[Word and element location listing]
- - -
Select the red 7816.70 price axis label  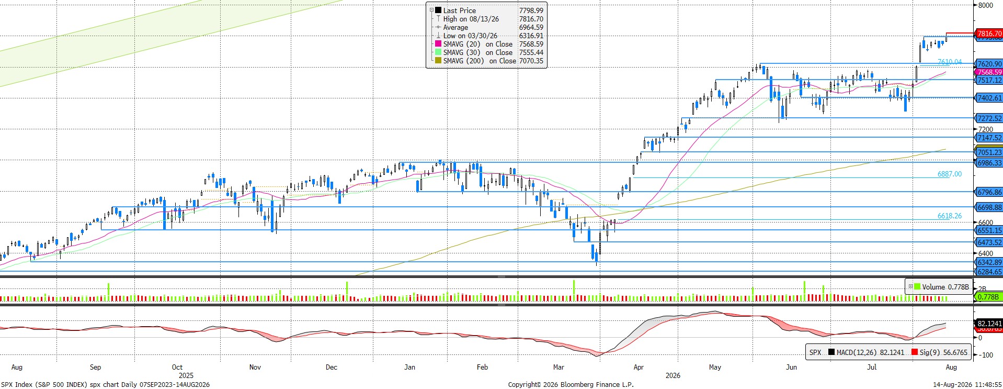click(x=989, y=34)
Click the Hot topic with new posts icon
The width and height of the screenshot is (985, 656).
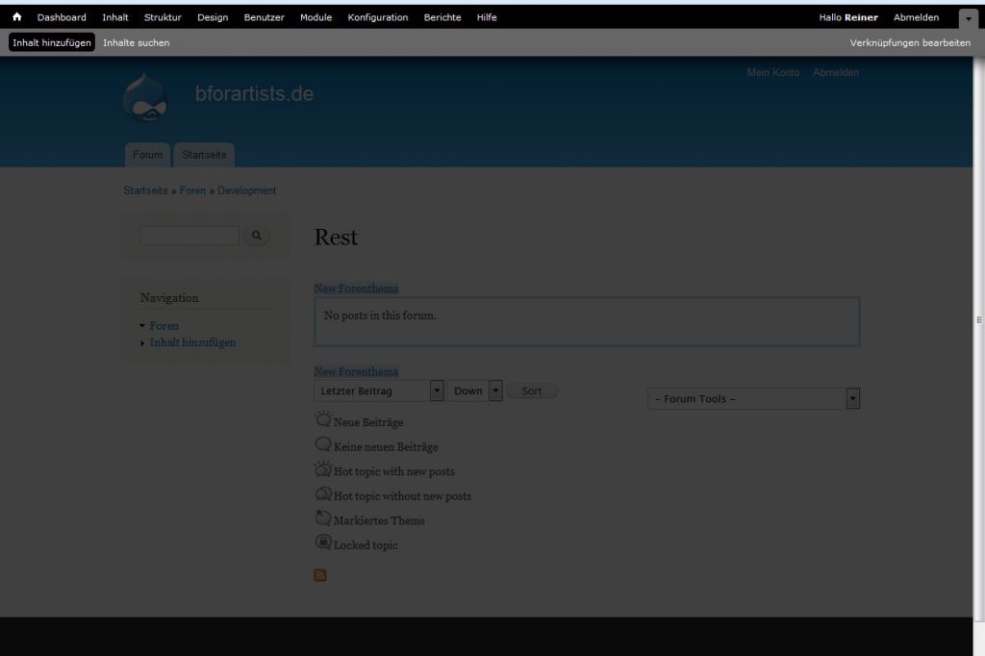(x=323, y=469)
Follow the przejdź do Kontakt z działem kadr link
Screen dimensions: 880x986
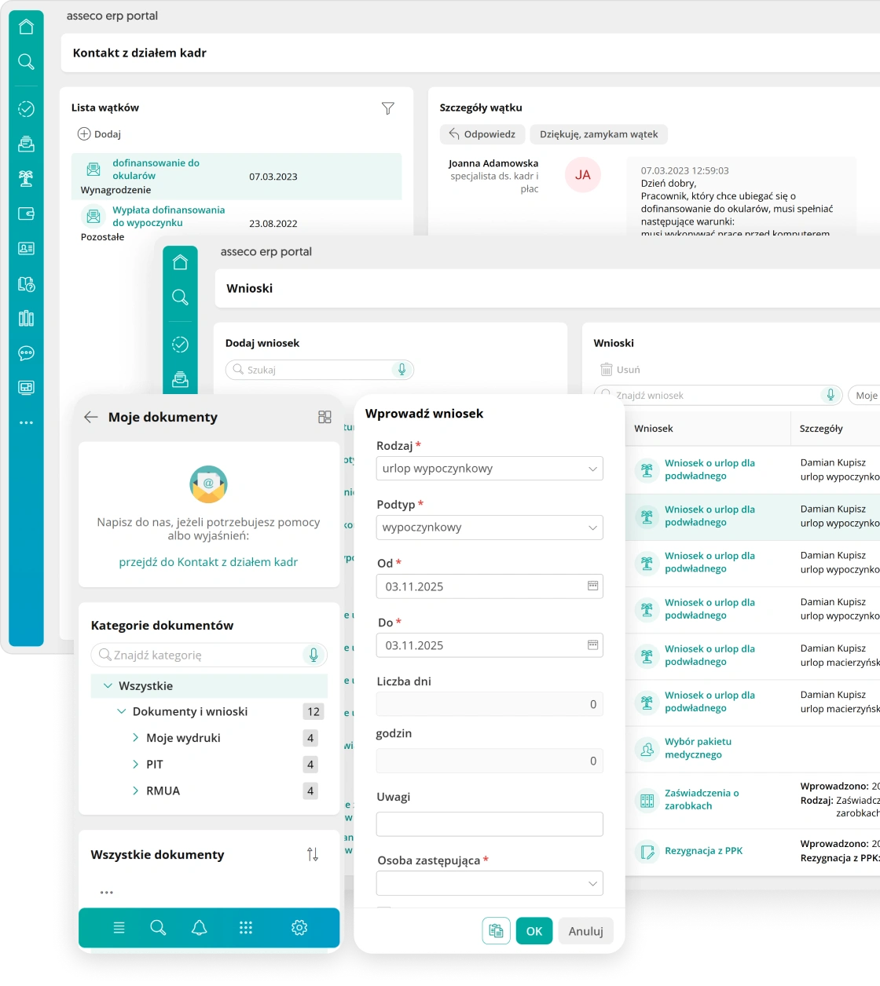click(208, 562)
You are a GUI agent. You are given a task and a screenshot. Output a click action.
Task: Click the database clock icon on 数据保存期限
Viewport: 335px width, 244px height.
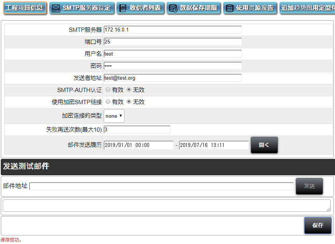(x=173, y=8)
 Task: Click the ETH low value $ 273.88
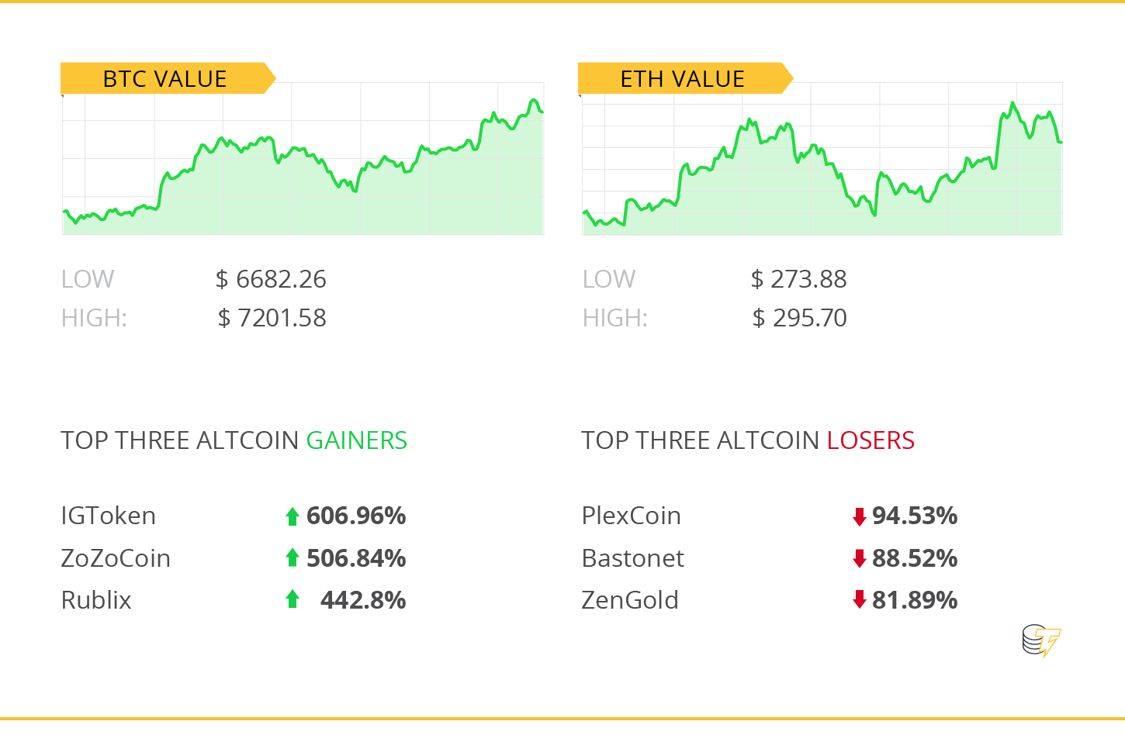click(799, 279)
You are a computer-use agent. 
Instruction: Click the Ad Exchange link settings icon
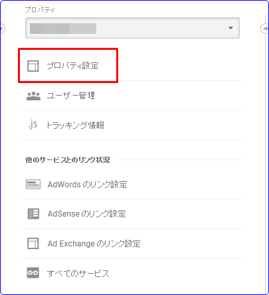pyautogui.click(x=33, y=243)
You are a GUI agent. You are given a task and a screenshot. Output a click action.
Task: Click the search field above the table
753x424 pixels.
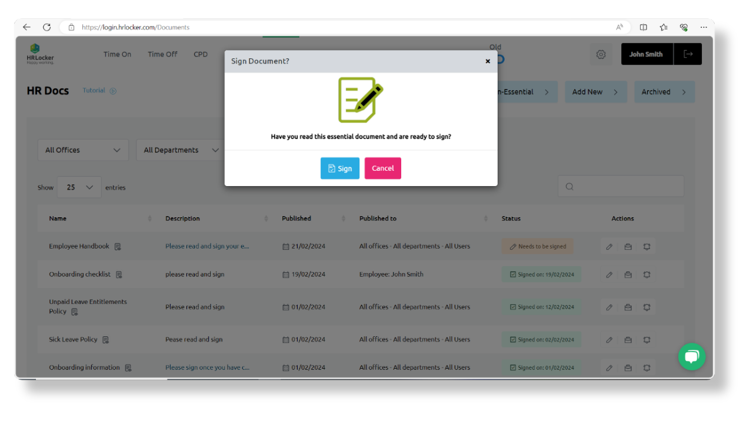(x=621, y=186)
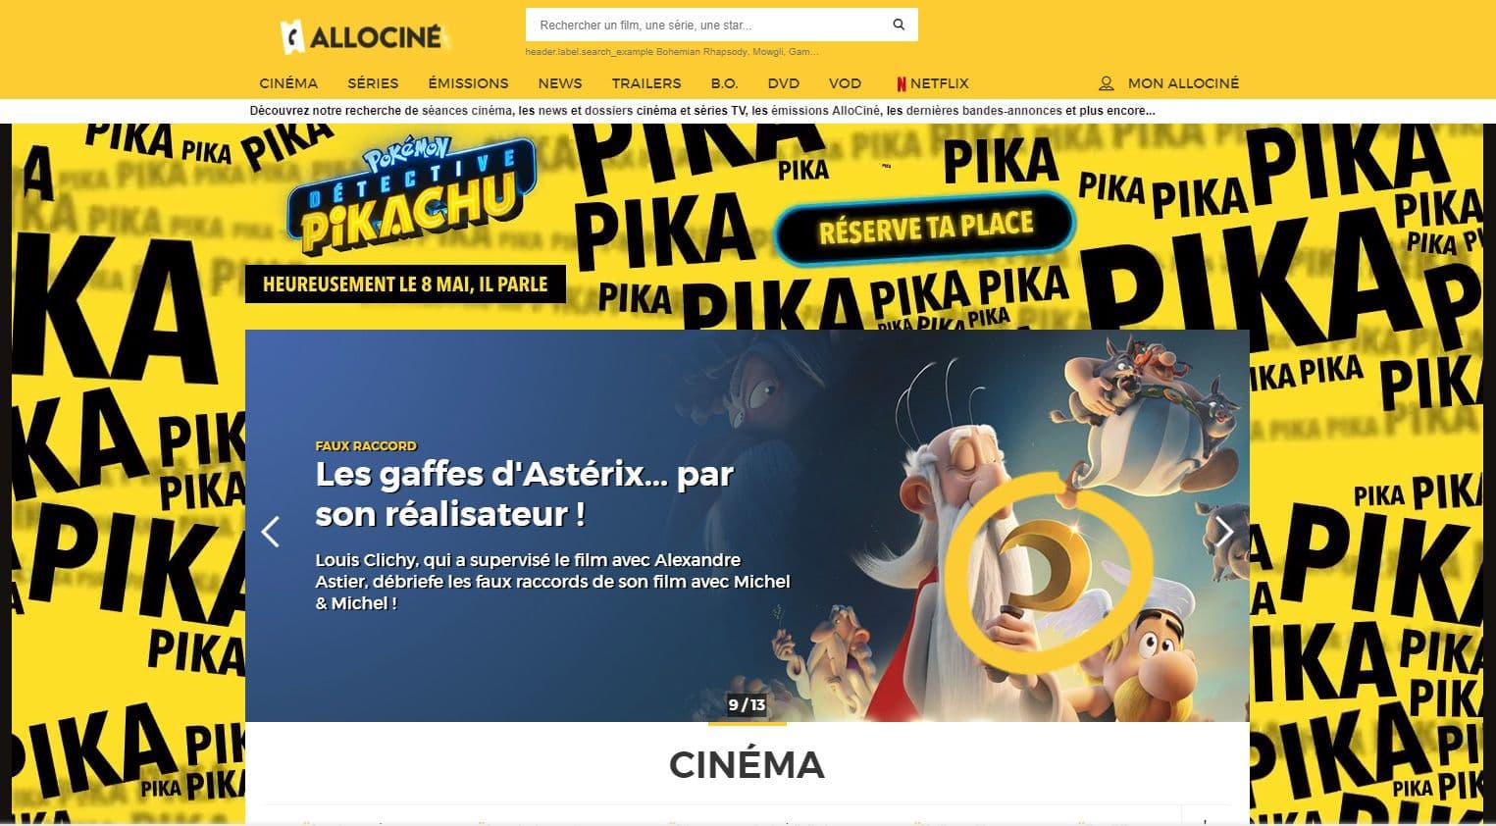Click the AlloCiné logo

(363, 37)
- - -
**Task description:**
Copy the listing word for word, starting at the line that contains "Follow the przejdź" and ending with the last line of the listing, both ends included. Leave the pictures out of your copy.

**Task response:**
Follow the przejdź do Kontakt z działem kadr link
Screen dimensions: 880x986
click(208, 562)
You are a GUI agent. You are given a task and a screenshot. Output a click action.
Task: Click the database clock icon on 数据保存期限
Viewport: 335px width, 244px height.
(x=173, y=8)
 Task: Click the ETH low value $ 273.88
click(799, 279)
You are a computer-use agent. 
Instruction: Click the Ad Exchange link settings icon
pyautogui.click(x=33, y=243)
You are a GUI agent. You are given a task and a screenshot. Output a click action.
Task: Click the search field above the table
753x424 pixels.
(x=621, y=186)
Click the AlloCiné logo

(363, 37)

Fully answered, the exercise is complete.